### Action item
When copying the entries below, leave out every picture and keep the rest exact.

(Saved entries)
######

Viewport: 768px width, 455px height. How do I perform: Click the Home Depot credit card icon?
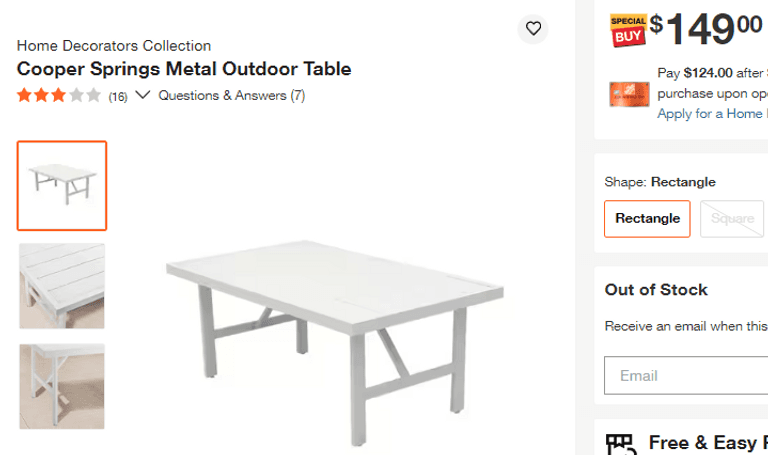click(x=629, y=94)
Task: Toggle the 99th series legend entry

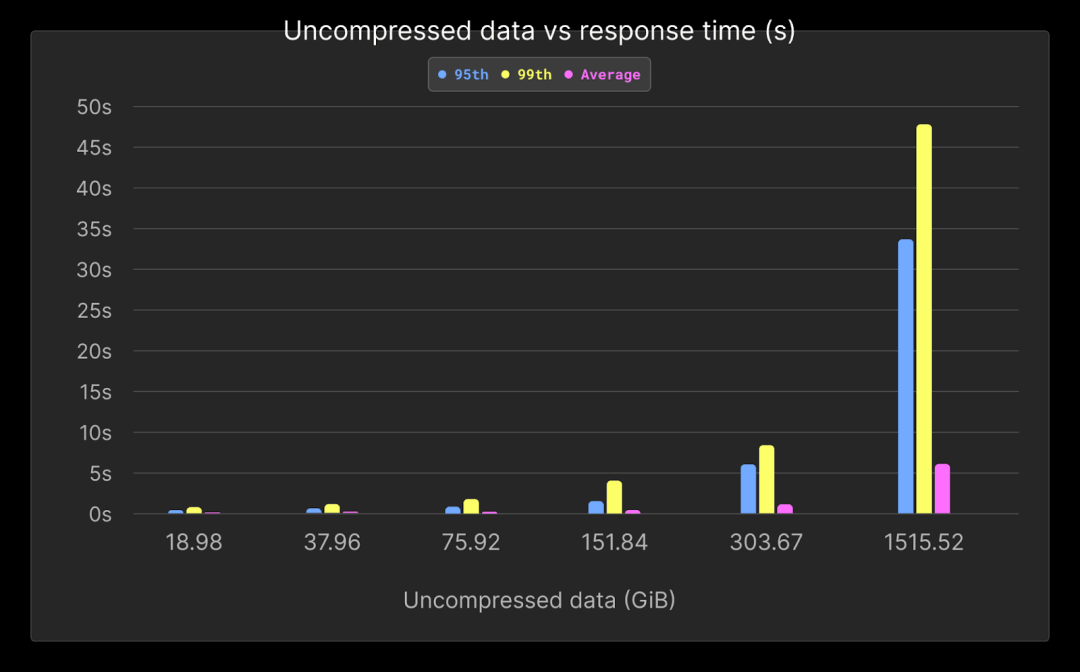Action: point(527,74)
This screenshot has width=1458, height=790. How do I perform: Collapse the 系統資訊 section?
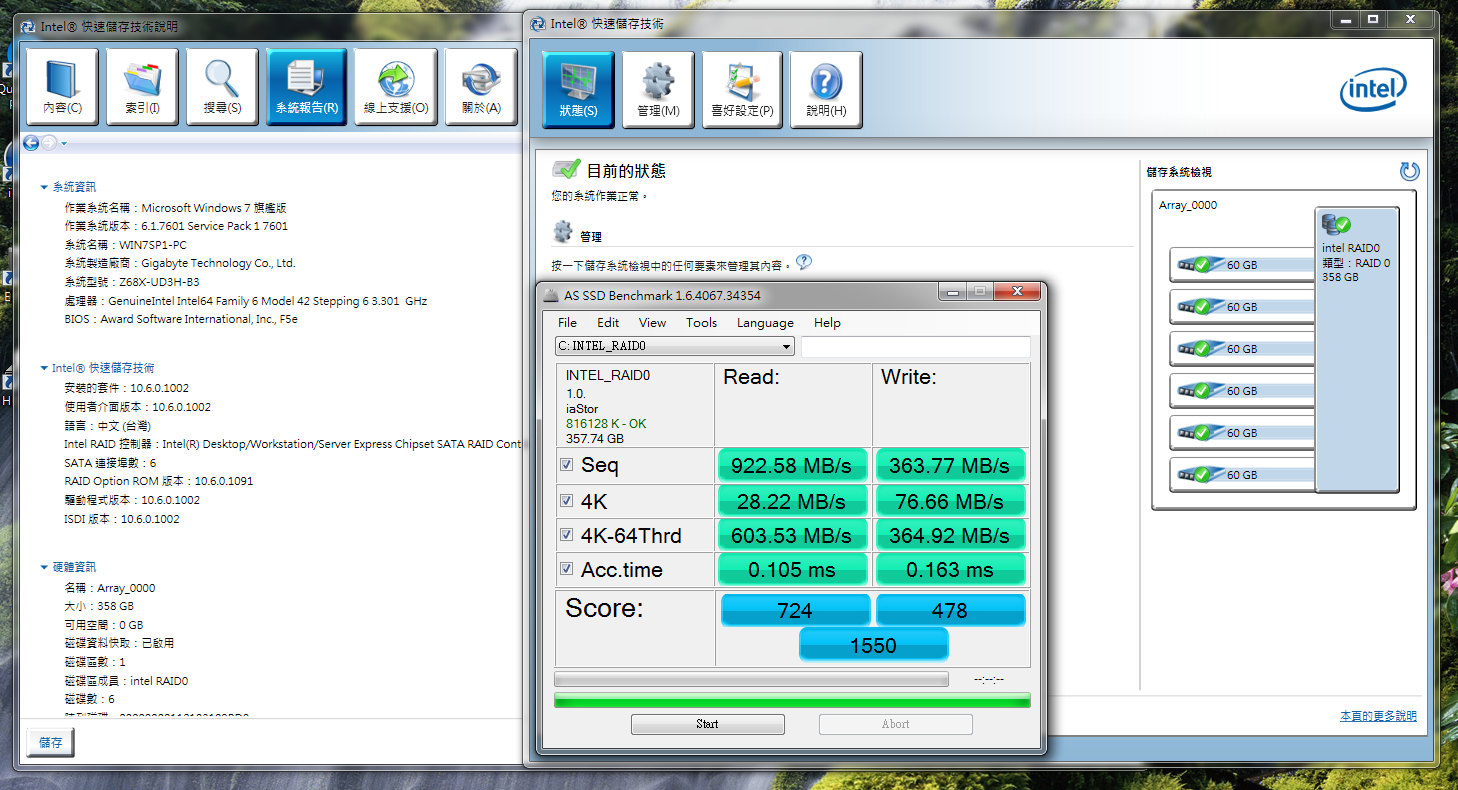[44, 187]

######

### Exercise result
Viewport: 768px width, 455px height. How do I perform: Click the Home Depot credit card icon?
click(x=629, y=94)
Task: Toggle the 99th series legend entry

Action: point(527,74)
This screenshot has width=1458, height=790. How do I perform: Collapse the 系統資訊 section?
[44, 187]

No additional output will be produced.